(What this task involves)
Answer these questions from the commentary on Israeli security below:
(a) How many projectiles do Israeli officials estimate Hezbollah possesses?
(b) How many campaigns has Israel waged in Gaza since 2009?
(c) When did the so-called stabbing intifada break out?

(Document section)
TEL AVIV—Peace with the Palestinians does not appear to be a high priority for ordinary Israelis or their political leaders these days. Nevertheless, reducing its role ruling over West Bank Palestinians remains vital to Israel’s long-term interests.

Israeli hesitancy to take major steps in the short term to shift responsibility to the Palestinian Authority tends to be poorly understood but is quite understandable. The root of the problem is security.

While life in Israel’s bustling seaside urban center has more or less returned to normal since the outbreak of the so-called stabbing intifada in early October, the propensity of young Palestinians to thrust knives into Jewish Israelis is on people’s minds as terrorists continue to perpetrate attacks in Jerusalem and the West Bank. Despite ceaseless incitement by PA-controlled media and educational institutions, PA President Mahmoud Abbas seems not to control the current round of attacks.

This underscores for many Israelis that Abbas—whose grip on power is threatened by Hamas’s West Bank branch, kept in check with the help of Israeli security forces—should not be regarded as reliable partner capable of agreeing to, much less delivering on, the painful concessions incumbent on both sides for the achievement of peace.

Moreover, having waged three campaigns in Gaza since 2009 to stop mortar, rocket and missile attacks on civilians, Israel is keenly aware that Hamas exercises iron-fisted rule over Gaza Palestinians, rebuilt its fortifications since Operation Protective Edge in the summer of 2014, and replenished its weapons stockpile.

In addition to the Hamas-backed Sunni Arab threat from the south, Israel faces an Iran-backed Shiite Arab threat from the north. Israeli officials estimate that Hezbollah, which has turned the towns and villages of southern Lebanon into armed encampments, possesses some 150,000 projectiles, including Iranian missiles capable of reaching any site in Israel. This represents an increase of 25 percent to 50 percent since the early summer when the Obama administration concluded the Iranian nuclear program deal.

Meanwhile ISIS boasts forces in the Sinai Peninsula while controlling huge tracts of territory in lands somewhat anachronistically referred to as Iraq and Syria. Russia’s entry into the brutal civil war in which Bashar al-Assad, Hezbollah, and Iran are battling a combination of mostly Sunni jihadi forces commands regular attention in the Israeli press. And massive outflows of Syrian refugees threaten to overwhelm tiny Lebanon and to destabilize pro-Western Jordan, which has a peace treaty with Israel.

(Recorded information)
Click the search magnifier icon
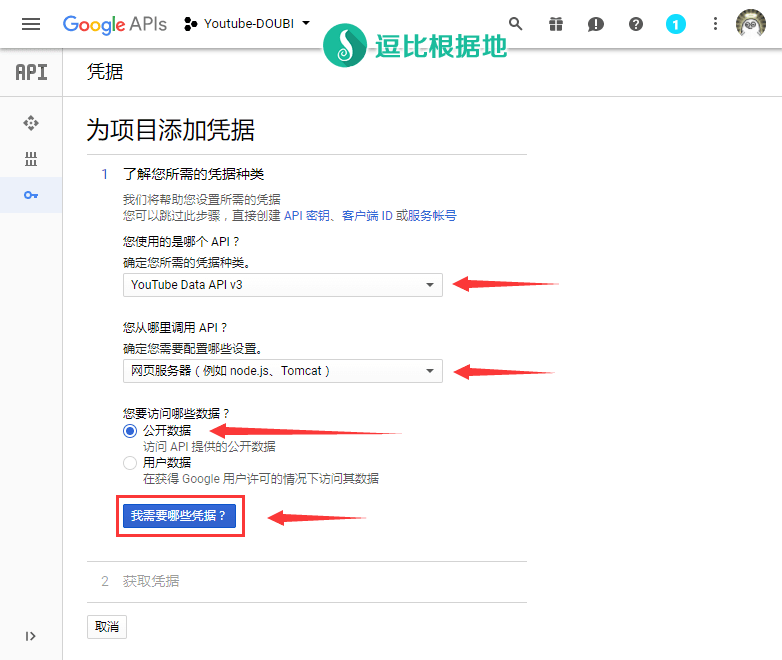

(Final answer)
(a) Some 150,000
(b) Three
(c) In early October